2011 Fiscal Year Annual Research Report
遺伝子発現量が有意に変化するゲノム領域を抽出する効率的アルゴリズムについて
Project/Area Number |
09J57021
|
Research Institution | The University of Tokyo |
Principal Investigator |
佐々木 惇 東京大学, 大学院・新領域創成科学研究科, 特別研究員(DC1)
|
Keywords | バイオインフォマティクス / エピジェネティクス / DNAメチル化 |
Research Abstract |
実験技術の発達により遺伝子の発現量の変化とヒストンの修飾やDNAのメチル化といったエピジェネティックなデータがゲノムワイドに得られるようになってきた。エピジェネティックな変化と遺伝子発現の関連を明らかにしていくためには、これらの実験データから小さな変化をも見出すことのできる検出力の高い解析手法が求められている。また、データのサイズが増大していることから、これらの計算は高速に行われる必要がある。今年度は前年度に引き続き、バイサルファイトシークエンシングによるDNAメチル化のデータの解析手法に注目し、検出力の向上と高速化に取り組んだ。

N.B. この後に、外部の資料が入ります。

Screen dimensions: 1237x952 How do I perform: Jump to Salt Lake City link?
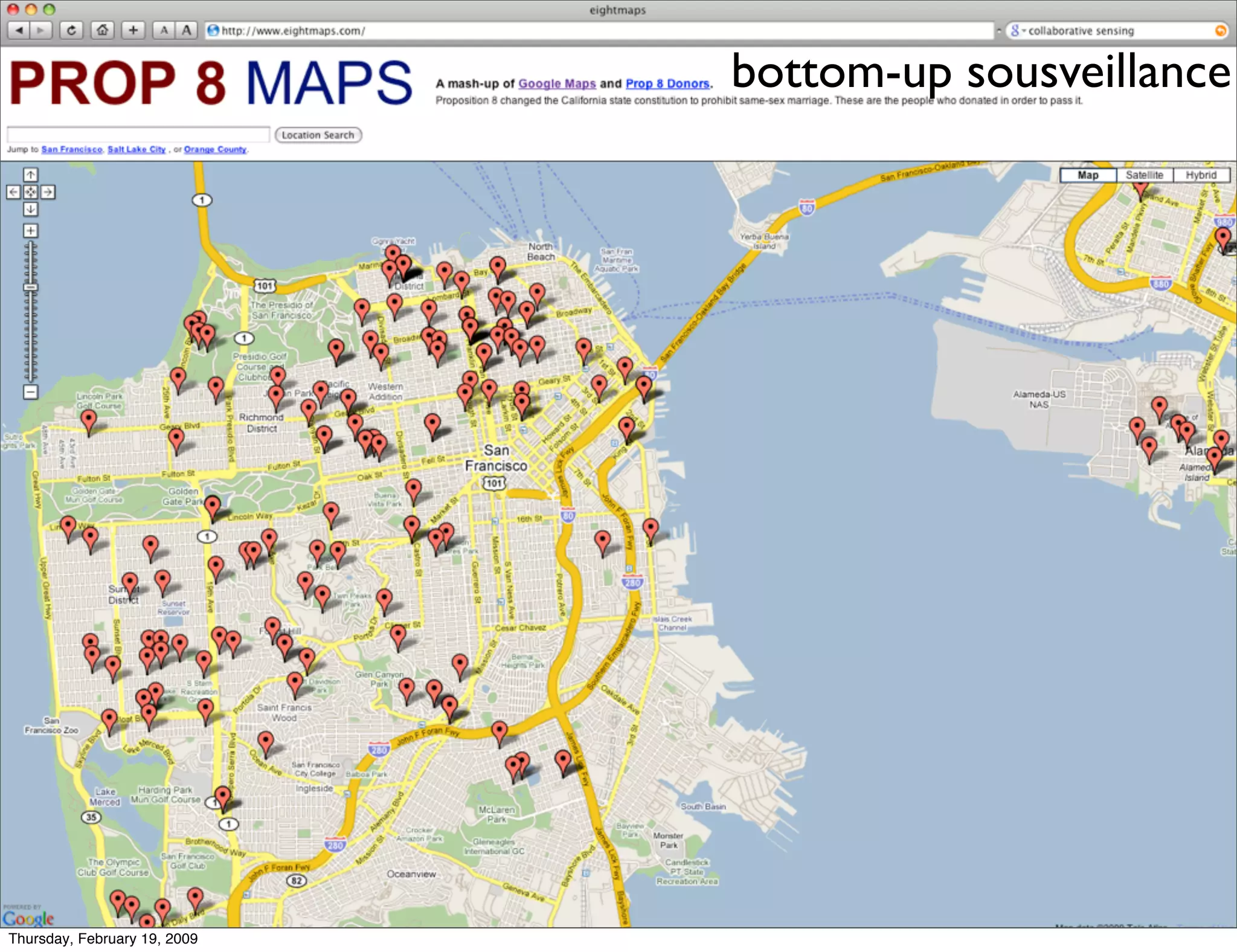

この研究によりバイサルファイトシークエンシングによって得られる様々な生物、組織、発生のステージ間でのメチル化の状態の詳細な比較、解析を大規模に行うことが可能となりDNAメチル化の果たしている役割についてより深い理解が得られることが期待される。 サンプル間でシトシンのメチル化率の差の有無を検定する際には、シトシン一つ一つについて検定をおこなっていた。しかし、この方法ではサンプル間でのメチル化率の変化が小さいときや、シトシンをカバーするリードの数が少ないときには検出力が低下してしまうという問題があった。このような問題を解決するために、Wilcoxon検定などを用いて、いくつかのシトシンをまとめて領域ごとに検定を行うことによってより高い検出力を実現する手法が用いられることが多かった。しかし、この手法にはサンプル間のカバレージ数に大きな差がある場合に偽陽性が増えてしまうという問題があった。我々は、Poisson-Binomial distributionを用いた検定手法を用いることで、この問題を回避する方法を開発した。また、片側検定だけでなく両側検定に拡張し結果の比較を行った。